Ruby Frances O’Shea, Junior Freshman English student:

When I awoke on Monday morning to see the time was 11.40 am, it felt like my swanky new Halls bedroom was going to fall on my head. I had missed my orientation meeting, the Most Important Thing this entire week. In my admittedly poor defence, I was jetlagged and had forgotten to set an alarm in my tired and tipsy Sunday night daze. I grovelled to my tutor via email and decided it could only get better from here.

At the Freshers’ Fair I signed up for far too much, but the societies I’m truly “buzzing” about are Environmental  Soc and Trinity FM. I’d even like to pitch a radio show today if I get the chance.

My first proper night out was Cóisir in D8. The security on the LUAS weren’t tolerating any antics and so I’ve seen it can be stricter here than where I’m from. Tragically, after ordering my €8 gin and tonic, I realised the prices weren’t going to be much better than they are in London either.

After receiving an extremely thorough Irish history and politics lesson (thanks Bill!), we decided to call it a night and head home in time for hummus and toast. I’ve just woken up, not covered in UV paint this time, and am planning today’s Aldi trip in time for the next sesh.
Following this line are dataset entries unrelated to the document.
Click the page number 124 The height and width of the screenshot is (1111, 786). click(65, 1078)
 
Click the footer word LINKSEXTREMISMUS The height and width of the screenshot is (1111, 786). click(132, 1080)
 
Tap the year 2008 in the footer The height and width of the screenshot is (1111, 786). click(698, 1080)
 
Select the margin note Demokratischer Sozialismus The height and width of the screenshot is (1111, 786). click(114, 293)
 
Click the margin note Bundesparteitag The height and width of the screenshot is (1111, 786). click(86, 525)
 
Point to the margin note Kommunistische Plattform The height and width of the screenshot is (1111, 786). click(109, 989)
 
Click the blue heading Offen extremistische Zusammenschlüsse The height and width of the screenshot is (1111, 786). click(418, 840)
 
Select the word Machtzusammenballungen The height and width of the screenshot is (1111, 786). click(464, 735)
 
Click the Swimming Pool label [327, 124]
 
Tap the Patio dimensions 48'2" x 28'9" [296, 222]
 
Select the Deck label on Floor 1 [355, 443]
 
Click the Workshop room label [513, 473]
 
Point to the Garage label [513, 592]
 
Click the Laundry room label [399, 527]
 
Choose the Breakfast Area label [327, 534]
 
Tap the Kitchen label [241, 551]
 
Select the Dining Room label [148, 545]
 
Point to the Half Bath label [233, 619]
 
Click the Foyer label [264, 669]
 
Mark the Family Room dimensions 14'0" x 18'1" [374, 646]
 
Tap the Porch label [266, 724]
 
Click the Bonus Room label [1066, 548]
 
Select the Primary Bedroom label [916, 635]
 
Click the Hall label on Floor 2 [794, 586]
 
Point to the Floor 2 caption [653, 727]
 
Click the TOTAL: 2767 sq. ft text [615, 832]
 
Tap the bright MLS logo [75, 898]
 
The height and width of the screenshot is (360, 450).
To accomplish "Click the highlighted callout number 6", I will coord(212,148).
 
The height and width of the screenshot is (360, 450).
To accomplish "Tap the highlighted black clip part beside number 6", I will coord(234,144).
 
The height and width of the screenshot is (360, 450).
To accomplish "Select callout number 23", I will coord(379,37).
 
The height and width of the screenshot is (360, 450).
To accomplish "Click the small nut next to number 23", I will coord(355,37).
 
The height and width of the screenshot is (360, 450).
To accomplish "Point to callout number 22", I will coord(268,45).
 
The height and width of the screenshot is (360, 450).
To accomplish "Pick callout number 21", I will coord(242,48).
Grainne Sexton, Junior Freshman BESS student:

Monday morning dawned along with the euphoria and slight nerves I’ve been experiencing since the CAO offers came out. Sharing a house with other first years meant that each of us ate breakfast in a strange silent excitement. Our reward and redemption following the pain of the Leaving Cert had finally arrived. Coming from a foreign land known as “Cark”, a hefty chunk of my morning was spent navigating the Big Smoke, trying to suppress my irritation at the grating Dublin accent. Oh how I miss the softly lilting, dulcet tones of Cork natives. Many of my fellow culchies will know that it is engrained in one’s psyche to become accustomed to country buses arriving only on the hour and costing a fiver for a single ticket to town. For all of us rural dwellers, fresh-faced and still smelling of silage, the Dublin public transport is utopia. I’m like a child on the Luas, beaming in awe as we speed efficiently about the place for less than €3.

Perhaps the most apt metaphor for my reaction to Front Square is the classic “child in a sweetshop”. I was overly enthusiastic, maybe a little overwhelmed and on a buzz from the innate energy radiating within Trinity on Monday morning. Despite my lack of athletic prowess, I was convinced to join multiple sports clubs. As I threw coins at clubs, I managed to forget the promise I had made to my parents to “spend wisely”. “Shur I’m investing in my health”, I comforted myself. My society shopping spree was followed up with an inaugural visit to The Buttery. The cheap meal deals proved to be thrilling and I found myself continuously staring at the board advertising a pasta dinner for only €4. Content with my appropriately greasy lunch, next on the agenda my student card. There isn’t much to say on that front apart from the fact that I heard several groans bemoaning the card photo, including my own sigh of horror when my face flashed up from beneath its laminated cover. We won’t dwell on it.

The day ended with a trip to watch the colours debate staged by The Phil (the motion: “This house believes that UCD is purgatory”).It was a rite of passage to sit with fellow freshers in the hallowed chamber of the GMB, wide-eyed over what The Phil had to offer to us. By the end of the evening, my stomach ached from laughter, I was in awe of the many amazing speakers and an innate sense of snobbery towards UCD had been fostered. I would expect nothing less from a wonderful first day at Trinity.